» **Directions for this task**
Transcribe the data that follows precisely, omitting nothing.

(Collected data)
══════════

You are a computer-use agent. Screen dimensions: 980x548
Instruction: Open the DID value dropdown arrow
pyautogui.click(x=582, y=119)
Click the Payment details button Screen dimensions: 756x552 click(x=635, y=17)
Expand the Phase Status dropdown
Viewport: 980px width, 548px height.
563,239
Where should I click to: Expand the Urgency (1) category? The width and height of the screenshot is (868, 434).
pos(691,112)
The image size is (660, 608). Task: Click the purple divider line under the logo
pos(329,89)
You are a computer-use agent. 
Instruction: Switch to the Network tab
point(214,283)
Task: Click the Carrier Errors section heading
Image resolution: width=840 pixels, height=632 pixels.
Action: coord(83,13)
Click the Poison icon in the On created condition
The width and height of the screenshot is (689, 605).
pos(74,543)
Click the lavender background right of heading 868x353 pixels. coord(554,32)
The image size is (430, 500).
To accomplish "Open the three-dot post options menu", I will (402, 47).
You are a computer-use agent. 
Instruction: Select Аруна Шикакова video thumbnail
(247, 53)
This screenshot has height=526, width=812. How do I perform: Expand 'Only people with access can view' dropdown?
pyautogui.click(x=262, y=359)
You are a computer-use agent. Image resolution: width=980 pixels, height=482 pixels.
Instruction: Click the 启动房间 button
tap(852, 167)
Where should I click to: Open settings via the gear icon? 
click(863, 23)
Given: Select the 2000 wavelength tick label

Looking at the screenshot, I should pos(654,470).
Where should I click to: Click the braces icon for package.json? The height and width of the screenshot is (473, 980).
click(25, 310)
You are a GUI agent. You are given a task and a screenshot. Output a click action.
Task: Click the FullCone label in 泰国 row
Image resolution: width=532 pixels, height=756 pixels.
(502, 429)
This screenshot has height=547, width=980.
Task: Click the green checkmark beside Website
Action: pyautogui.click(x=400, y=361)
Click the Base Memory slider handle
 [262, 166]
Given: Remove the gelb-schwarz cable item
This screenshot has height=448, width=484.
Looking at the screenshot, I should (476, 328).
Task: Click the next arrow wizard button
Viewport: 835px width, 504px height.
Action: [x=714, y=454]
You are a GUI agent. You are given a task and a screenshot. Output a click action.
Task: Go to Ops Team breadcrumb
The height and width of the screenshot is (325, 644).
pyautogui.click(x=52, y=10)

══════════

» **Exercise result**
You are a computer-use agent. Screen dimensions: 980x548
Instruction: Open the DID value dropdown arrow
pyautogui.click(x=582, y=119)
Click the Payment details button Screen dimensions: 756x552 click(x=635, y=17)
Expand the Phase Status dropdown
Viewport: 980px width, 548px height.
563,239
Where should I click to: Expand the Urgency (1) category? The width and height of the screenshot is (868, 434).
pos(691,112)
The image size is (660, 608). Task: Click the purple divider line under the logo
pos(329,89)
You are a computer-use agent. 
Instruction: Switch to the Network tab
point(214,283)
Task: Click the Carrier Errors section heading
Image resolution: width=840 pixels, height=632 pixels.
Action: coord(83,13)
Click the Poison icon in the On created condition
The width and height of the screenshot is (689, 605).
pos(74,543)
Click the lavender background right of heading 868x353 pixels. coord(554,32)
The image size is (430, 500).
To accomplish "Open the three-dot post options menu", I will (402, 47).
You are a computer-use agent. 
Instruction: Select Аруна Шикакова video thumbnail
(247, 53)
This screenshot has height=526, width=812. How do I perform: Expand 'Only people with access can view' dropdown?
pyautogui.click(x=262, y=359)
You are a computer-use agent. Image resolution: width=980 pixels, height=482 pixels.
Instruction: Click the 启动房间 button
tap(852, 167)
Where should I click to: Open settings via the gear icon? 
click(863, 23)
Given: Select the 2000 wavelength tick label

Looking at the screenshot, I should pos(654,470).
Where should I click to: Click the braces icon for package.json? The height and width of the screenshot is (473, 980).
click(25, 310)
You are a GUI agent. You are given a task and a screenshot. Output a click action.
Task: Click the FullCone label in 泰国 row
Image resolution: width=532 pixels, height=756 pixels.
(502, 429)
This screenshot has height=547, width=980.
Task: Click the green checkmark beside Website
Action: pyautogui.click(x=400, y=361)
Click the Base Memory slider handle
 [262, 166]
Given: Remove the gelb-schwarz cable item
This screenshot has height=448, width=484.
Looking at the screenshot, I should (476, 328).
Task: Click the next arrow wizard button
Viewport: 835px width, 504px height.
Action: [x=714, y=454]
You are a GUI agent. You are given a task and a screenshot. Output a click action.
Task: Go to Ops Team breadcrumb
The height and width of the screenshot is (325, 644).
pyautogui.click(x=52, y=10)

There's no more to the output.